WHAT TO WORK ON: Rewrite the material between the lines holding "pixels, height=448 pixels." and "Looking at the image, I should click on (269, 89).", inclusive, swapping "coordinate pair" for "pair of coordinates" and leaving everything else unchanged. Give back only those lines.

DATASET RECORDS:
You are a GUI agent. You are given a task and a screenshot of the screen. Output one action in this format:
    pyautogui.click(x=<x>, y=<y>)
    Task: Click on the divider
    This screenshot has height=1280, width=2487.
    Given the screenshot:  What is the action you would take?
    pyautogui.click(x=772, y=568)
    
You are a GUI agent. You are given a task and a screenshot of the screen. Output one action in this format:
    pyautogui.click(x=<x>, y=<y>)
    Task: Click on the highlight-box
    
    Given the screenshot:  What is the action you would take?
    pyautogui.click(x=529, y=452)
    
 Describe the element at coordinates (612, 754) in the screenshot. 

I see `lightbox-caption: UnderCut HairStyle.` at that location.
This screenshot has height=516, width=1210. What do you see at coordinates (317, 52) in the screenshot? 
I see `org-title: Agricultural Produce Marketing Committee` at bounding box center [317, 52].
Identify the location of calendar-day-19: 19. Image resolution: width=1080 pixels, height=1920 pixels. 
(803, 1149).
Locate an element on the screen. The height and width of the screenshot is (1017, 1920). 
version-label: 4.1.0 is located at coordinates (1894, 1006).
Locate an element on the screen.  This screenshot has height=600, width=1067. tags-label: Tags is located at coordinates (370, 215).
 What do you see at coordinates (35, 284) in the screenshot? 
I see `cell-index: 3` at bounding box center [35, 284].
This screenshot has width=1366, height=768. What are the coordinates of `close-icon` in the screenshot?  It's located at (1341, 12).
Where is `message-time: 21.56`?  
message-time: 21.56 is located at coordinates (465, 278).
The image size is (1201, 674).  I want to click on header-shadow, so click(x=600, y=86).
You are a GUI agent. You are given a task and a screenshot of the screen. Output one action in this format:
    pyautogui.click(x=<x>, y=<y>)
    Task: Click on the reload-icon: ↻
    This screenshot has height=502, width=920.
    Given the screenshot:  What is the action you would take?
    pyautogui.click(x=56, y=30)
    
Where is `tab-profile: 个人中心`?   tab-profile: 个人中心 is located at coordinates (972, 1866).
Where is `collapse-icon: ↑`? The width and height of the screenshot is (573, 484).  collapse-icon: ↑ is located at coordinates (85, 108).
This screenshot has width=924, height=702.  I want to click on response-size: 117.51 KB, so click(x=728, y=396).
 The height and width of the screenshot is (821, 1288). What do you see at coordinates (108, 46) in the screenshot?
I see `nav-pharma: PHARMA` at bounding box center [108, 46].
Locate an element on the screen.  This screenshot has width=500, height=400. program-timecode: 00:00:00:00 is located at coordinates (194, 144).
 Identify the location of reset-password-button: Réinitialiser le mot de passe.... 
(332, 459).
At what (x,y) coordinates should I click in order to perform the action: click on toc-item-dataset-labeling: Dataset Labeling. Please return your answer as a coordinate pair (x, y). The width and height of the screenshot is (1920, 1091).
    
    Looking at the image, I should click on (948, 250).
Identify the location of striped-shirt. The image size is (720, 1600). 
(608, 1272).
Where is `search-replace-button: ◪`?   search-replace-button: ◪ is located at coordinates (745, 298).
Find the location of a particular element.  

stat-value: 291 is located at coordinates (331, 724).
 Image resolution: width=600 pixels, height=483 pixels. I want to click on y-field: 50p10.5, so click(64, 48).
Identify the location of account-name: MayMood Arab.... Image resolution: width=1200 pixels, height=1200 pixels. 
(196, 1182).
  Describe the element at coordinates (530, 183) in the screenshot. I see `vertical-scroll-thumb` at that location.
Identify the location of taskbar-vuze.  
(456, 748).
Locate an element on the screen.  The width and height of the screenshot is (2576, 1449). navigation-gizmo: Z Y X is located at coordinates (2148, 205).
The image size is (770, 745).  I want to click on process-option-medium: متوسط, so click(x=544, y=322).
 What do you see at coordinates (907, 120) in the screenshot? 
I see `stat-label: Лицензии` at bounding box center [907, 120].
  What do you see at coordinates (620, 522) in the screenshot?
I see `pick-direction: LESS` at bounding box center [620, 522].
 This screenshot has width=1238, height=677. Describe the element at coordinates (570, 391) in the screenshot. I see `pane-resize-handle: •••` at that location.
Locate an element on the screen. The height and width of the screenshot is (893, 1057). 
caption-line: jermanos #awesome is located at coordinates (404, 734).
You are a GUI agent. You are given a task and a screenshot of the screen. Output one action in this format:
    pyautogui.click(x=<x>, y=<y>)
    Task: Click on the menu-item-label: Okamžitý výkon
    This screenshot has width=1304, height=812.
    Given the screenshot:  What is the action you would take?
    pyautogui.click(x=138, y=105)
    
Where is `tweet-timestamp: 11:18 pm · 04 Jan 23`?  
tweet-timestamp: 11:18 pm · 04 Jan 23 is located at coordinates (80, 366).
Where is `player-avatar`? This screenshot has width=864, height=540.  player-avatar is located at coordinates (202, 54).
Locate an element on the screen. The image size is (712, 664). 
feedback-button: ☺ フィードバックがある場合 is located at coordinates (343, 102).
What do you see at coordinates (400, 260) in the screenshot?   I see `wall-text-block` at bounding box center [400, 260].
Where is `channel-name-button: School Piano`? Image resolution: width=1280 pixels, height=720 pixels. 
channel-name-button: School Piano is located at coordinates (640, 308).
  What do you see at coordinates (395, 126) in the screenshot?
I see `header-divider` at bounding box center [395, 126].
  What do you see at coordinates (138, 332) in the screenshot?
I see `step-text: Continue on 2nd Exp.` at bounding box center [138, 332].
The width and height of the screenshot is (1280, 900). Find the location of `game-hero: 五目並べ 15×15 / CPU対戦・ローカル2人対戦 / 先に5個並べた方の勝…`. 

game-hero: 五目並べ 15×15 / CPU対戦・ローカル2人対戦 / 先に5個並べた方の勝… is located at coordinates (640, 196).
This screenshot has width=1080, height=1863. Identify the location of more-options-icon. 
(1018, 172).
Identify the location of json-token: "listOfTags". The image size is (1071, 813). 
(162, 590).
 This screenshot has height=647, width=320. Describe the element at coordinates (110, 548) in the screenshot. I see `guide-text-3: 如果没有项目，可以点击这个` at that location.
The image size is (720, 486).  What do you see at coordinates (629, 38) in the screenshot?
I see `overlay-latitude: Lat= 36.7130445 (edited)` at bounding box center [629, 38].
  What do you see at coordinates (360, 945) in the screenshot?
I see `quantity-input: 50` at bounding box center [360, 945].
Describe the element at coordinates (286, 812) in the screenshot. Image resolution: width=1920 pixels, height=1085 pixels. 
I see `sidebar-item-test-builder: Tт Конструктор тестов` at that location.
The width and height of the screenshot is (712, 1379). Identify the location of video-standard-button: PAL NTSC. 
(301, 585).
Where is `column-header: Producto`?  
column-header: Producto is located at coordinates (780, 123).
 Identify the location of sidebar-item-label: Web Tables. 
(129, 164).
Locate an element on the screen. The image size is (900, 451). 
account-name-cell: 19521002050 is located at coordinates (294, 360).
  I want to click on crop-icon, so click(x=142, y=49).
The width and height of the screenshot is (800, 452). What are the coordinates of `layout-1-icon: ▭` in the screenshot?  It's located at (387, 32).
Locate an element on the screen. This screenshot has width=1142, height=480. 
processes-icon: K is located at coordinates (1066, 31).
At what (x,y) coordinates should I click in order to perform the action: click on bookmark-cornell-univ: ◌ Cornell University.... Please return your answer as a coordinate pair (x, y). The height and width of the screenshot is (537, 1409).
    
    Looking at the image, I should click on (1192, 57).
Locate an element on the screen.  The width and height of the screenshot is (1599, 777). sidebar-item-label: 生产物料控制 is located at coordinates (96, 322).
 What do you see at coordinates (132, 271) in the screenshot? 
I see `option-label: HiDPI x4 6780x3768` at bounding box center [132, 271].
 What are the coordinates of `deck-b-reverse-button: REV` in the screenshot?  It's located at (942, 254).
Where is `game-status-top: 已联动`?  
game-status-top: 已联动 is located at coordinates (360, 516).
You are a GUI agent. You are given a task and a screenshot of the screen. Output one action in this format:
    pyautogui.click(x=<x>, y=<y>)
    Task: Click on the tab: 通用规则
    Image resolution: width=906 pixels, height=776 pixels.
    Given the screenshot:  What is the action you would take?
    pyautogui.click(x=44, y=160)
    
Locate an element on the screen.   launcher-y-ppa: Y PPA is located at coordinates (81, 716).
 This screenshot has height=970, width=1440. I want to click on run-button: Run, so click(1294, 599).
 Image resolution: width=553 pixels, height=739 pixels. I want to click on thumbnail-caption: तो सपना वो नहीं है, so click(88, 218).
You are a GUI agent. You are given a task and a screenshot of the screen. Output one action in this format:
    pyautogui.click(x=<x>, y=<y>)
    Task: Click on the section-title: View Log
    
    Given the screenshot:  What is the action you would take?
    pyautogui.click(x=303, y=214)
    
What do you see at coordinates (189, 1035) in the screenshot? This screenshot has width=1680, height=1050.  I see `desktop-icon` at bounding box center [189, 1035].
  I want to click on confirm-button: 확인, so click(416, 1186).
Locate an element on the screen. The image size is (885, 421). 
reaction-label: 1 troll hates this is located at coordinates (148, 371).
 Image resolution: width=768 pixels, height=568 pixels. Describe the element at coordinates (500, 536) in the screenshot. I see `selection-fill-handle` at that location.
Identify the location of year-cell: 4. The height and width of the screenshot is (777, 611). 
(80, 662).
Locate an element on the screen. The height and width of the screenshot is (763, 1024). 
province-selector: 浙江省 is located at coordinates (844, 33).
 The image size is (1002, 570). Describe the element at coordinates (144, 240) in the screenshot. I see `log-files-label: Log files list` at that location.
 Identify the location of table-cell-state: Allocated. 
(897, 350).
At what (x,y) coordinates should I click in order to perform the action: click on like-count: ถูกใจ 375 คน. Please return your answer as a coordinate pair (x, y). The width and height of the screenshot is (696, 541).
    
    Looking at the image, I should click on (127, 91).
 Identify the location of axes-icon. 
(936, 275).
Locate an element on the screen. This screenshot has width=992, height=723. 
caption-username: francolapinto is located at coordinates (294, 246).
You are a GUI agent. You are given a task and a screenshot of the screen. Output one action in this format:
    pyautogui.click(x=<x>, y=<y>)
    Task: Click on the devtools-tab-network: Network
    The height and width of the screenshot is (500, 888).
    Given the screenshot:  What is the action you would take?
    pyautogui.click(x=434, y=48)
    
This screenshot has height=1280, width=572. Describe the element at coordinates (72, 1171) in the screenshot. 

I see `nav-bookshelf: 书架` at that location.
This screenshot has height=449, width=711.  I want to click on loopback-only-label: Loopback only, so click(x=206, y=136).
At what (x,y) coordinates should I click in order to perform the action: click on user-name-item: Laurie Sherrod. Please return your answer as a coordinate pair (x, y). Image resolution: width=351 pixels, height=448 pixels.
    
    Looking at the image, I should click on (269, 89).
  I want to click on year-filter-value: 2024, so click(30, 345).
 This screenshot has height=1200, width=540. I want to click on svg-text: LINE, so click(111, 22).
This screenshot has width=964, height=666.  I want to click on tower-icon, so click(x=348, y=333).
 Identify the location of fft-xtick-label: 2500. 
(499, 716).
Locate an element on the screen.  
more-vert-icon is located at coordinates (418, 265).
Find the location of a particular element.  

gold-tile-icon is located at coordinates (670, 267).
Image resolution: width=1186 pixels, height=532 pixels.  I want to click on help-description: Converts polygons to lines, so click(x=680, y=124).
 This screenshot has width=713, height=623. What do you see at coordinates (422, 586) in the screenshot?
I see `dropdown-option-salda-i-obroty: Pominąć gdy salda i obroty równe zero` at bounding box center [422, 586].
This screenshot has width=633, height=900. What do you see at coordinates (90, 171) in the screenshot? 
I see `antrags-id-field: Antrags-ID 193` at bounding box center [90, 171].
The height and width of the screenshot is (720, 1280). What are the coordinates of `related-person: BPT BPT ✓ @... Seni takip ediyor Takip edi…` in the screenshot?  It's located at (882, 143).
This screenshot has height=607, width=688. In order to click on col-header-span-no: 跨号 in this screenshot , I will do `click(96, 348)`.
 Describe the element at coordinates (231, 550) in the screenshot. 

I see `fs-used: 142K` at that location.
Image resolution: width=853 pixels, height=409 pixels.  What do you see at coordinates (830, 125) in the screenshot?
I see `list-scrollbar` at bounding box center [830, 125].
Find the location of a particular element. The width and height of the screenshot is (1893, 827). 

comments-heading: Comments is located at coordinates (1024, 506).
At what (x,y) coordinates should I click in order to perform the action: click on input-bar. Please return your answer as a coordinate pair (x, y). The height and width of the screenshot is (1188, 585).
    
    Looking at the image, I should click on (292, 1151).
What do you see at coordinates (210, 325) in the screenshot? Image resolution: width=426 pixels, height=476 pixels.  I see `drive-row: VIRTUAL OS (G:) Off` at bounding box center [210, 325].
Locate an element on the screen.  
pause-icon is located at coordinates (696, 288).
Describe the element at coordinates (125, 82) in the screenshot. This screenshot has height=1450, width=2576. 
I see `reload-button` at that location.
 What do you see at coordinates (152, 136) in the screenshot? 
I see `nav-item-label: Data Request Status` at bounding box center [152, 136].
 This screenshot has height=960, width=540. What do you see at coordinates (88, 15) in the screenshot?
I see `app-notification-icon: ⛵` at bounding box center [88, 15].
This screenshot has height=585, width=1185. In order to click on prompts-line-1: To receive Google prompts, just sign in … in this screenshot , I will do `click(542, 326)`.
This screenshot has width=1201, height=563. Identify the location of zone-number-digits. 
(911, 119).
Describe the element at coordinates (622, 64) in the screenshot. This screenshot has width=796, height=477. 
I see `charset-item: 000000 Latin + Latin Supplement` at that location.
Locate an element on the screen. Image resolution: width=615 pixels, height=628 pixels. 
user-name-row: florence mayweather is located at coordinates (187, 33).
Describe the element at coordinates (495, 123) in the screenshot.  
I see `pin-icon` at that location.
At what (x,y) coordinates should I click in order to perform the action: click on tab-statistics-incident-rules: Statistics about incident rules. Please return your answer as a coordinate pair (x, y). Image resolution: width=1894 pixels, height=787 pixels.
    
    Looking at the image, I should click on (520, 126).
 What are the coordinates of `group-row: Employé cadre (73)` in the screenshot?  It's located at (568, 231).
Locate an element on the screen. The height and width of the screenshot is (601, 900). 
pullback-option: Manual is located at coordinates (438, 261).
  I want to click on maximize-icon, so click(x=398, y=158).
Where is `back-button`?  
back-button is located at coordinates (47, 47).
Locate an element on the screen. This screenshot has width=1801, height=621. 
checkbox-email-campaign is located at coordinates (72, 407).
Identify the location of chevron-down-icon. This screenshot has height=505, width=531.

TASK ANSWER:
At what (x,y) coordinates should I click in order to perform the action: click on user-name-item: Laurie Sherrod. Please return your answer as a pair of coordinates (x, y). Image resolution: width=351 pixels, height=448 pixels.
    
    Looking at the image, I should click on (269, 89).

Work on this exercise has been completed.